- [Exercise objective]: Would you give the number of lines in the entries that contain the word "next"? Nothing else is needed.
(Material for this exercise)
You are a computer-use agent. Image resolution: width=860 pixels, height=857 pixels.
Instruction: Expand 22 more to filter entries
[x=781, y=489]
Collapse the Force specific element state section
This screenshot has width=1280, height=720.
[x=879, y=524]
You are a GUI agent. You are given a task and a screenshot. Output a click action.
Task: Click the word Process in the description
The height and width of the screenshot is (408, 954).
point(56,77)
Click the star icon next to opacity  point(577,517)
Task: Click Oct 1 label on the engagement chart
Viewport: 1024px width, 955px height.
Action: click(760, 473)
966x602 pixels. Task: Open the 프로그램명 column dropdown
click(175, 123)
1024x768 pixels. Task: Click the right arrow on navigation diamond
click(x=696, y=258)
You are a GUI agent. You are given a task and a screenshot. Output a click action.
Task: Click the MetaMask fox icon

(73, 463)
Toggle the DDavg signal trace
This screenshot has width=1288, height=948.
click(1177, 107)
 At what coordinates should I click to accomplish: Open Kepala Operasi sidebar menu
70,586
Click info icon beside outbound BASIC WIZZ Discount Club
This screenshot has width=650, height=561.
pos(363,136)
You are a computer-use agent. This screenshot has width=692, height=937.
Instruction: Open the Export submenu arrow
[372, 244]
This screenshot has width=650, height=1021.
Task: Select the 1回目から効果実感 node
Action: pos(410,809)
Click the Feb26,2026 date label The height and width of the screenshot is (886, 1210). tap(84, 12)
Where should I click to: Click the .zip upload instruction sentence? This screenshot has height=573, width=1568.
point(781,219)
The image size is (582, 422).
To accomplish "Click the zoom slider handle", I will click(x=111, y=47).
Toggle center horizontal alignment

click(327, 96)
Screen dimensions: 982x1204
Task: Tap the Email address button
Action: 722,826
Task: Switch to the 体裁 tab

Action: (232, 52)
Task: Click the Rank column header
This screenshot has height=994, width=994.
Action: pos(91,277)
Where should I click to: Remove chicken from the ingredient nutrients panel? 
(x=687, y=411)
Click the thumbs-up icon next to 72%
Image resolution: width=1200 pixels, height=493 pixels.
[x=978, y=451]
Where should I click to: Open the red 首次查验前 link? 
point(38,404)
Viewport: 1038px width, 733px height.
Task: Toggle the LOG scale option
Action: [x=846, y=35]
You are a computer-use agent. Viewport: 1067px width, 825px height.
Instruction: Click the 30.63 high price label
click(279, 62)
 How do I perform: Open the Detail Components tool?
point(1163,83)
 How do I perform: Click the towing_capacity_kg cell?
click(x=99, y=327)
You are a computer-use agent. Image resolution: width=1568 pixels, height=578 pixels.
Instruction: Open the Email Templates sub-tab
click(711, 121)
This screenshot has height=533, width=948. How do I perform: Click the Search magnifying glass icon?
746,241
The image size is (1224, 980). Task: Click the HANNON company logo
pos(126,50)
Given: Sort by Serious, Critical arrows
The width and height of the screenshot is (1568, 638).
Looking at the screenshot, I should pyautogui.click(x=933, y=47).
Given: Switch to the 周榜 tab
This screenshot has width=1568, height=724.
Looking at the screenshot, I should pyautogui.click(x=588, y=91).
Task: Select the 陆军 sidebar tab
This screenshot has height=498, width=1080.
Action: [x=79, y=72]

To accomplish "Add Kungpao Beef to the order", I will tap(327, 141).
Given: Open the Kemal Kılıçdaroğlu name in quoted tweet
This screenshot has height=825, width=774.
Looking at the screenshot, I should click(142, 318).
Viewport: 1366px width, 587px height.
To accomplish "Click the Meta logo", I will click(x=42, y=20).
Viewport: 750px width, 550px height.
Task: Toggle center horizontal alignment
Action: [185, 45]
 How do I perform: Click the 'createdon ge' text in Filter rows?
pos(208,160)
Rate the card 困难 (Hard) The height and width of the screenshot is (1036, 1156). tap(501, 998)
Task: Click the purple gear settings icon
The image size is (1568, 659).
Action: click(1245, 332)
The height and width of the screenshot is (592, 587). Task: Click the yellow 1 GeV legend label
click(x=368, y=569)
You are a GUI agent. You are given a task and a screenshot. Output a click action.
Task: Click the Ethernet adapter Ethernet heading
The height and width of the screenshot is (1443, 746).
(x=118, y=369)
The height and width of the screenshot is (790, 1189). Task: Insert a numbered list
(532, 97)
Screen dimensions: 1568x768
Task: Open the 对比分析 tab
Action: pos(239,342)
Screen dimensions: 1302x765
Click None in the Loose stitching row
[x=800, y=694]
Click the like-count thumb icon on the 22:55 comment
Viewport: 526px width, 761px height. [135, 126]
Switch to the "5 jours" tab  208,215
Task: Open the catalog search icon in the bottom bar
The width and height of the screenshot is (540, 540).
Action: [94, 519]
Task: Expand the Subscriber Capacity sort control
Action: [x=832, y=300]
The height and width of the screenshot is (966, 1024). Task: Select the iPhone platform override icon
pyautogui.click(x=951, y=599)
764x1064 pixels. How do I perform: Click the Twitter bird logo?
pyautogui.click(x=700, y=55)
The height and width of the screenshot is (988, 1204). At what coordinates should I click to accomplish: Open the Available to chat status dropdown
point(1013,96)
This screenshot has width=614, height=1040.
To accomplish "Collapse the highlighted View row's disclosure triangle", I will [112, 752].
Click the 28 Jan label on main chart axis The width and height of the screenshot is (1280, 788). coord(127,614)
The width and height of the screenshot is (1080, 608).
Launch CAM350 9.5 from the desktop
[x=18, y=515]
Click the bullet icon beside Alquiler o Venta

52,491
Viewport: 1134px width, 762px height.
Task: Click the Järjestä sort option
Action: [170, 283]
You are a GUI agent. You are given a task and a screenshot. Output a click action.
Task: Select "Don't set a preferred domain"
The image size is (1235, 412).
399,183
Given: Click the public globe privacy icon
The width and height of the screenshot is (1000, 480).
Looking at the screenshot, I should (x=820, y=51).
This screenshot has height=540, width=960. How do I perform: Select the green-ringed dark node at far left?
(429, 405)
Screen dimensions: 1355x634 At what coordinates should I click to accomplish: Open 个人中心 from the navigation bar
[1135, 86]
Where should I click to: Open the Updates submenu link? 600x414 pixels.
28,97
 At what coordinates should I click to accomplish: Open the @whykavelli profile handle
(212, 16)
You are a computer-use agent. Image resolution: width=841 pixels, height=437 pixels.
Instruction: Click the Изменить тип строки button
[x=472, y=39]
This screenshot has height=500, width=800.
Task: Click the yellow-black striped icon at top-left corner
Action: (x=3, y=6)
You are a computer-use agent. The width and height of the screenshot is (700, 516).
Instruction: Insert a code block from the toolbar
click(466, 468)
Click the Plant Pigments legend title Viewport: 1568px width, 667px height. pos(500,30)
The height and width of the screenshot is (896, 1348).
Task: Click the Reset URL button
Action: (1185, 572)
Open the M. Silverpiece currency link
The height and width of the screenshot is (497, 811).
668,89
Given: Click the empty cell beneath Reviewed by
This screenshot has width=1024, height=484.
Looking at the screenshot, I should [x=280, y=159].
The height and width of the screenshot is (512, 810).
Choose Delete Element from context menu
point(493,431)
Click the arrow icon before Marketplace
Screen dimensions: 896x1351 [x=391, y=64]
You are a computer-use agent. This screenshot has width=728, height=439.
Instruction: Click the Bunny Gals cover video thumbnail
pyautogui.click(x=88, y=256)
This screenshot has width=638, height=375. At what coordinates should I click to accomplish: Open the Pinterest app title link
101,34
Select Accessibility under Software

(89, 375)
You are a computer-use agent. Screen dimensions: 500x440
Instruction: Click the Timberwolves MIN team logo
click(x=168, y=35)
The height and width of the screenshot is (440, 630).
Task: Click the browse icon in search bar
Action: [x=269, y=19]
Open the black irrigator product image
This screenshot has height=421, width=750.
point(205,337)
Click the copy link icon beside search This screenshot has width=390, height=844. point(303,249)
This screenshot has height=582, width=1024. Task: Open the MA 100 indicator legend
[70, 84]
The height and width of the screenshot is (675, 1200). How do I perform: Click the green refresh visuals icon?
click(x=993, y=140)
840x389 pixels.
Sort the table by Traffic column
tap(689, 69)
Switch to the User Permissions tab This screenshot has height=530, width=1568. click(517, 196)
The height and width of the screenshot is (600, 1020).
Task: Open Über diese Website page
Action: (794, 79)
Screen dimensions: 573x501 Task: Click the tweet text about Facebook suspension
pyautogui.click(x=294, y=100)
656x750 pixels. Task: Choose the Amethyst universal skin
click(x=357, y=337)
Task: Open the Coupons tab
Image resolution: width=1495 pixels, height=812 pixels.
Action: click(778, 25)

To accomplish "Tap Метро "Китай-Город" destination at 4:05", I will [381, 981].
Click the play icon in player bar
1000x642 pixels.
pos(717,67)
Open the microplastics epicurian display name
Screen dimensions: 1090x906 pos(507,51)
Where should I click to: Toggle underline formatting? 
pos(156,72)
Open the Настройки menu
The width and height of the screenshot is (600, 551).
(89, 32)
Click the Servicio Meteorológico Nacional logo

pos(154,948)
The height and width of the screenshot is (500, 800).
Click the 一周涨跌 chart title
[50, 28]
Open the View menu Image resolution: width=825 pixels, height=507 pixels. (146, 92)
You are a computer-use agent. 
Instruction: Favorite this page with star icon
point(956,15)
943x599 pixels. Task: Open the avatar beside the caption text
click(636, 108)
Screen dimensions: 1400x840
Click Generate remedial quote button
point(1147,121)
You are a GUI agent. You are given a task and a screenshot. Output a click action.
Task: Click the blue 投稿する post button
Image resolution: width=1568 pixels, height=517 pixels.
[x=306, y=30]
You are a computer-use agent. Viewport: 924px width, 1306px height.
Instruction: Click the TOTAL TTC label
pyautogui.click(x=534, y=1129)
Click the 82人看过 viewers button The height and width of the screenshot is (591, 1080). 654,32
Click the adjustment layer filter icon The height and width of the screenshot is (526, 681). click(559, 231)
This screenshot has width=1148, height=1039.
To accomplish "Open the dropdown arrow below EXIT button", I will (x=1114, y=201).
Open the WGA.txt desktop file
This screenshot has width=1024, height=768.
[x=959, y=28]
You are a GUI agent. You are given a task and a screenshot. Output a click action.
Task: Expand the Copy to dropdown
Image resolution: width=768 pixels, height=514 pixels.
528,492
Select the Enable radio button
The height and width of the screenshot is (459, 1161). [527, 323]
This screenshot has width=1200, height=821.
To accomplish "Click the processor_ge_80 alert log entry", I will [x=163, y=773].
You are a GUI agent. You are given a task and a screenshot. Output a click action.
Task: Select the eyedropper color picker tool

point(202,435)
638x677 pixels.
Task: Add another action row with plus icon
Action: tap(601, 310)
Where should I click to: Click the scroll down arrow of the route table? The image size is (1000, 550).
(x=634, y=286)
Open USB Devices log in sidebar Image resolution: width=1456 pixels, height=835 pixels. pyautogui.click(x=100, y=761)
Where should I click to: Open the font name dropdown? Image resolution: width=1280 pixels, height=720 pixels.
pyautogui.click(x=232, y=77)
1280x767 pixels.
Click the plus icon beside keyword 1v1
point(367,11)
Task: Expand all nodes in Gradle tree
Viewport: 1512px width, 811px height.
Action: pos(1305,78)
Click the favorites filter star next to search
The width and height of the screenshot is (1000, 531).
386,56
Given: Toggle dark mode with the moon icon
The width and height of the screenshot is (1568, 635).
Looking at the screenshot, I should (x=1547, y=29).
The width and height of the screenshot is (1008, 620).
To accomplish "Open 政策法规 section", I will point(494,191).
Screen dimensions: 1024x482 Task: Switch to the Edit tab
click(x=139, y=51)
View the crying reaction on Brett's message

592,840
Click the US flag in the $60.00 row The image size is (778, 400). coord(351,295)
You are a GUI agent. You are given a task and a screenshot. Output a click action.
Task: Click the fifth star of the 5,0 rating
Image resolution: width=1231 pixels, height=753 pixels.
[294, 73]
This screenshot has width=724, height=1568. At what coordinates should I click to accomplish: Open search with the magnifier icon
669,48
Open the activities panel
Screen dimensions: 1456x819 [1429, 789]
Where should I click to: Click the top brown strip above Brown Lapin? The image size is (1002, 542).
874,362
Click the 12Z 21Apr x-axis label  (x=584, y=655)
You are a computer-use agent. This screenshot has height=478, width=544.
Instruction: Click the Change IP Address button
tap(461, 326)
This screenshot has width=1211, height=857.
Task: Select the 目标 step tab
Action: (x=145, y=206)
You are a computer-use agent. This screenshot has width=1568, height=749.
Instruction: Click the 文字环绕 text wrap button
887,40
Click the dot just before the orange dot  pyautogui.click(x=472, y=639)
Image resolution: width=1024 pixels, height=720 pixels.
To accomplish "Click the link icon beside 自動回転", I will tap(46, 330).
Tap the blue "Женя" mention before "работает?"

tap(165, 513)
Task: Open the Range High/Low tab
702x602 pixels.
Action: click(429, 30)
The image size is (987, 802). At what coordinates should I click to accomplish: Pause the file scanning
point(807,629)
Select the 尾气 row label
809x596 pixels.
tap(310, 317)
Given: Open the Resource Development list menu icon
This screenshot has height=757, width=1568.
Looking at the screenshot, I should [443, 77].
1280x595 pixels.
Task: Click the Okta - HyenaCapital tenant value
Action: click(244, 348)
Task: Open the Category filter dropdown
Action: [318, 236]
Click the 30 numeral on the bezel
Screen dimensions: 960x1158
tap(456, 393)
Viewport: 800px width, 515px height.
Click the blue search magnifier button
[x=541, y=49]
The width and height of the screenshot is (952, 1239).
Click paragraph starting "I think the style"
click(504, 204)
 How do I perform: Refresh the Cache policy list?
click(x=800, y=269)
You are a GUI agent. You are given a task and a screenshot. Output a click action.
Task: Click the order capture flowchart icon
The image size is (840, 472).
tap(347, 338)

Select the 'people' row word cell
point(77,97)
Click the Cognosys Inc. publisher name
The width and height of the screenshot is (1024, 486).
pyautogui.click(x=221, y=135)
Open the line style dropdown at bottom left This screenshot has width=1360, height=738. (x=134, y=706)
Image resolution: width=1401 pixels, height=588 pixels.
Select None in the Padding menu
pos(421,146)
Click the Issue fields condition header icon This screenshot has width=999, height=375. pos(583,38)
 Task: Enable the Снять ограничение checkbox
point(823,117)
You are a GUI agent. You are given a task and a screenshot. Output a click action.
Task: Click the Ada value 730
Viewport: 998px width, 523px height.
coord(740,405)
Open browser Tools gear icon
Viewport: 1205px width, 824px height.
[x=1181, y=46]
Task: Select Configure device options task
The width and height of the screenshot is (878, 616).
(End Material for this exercise)
- [Reply]: 3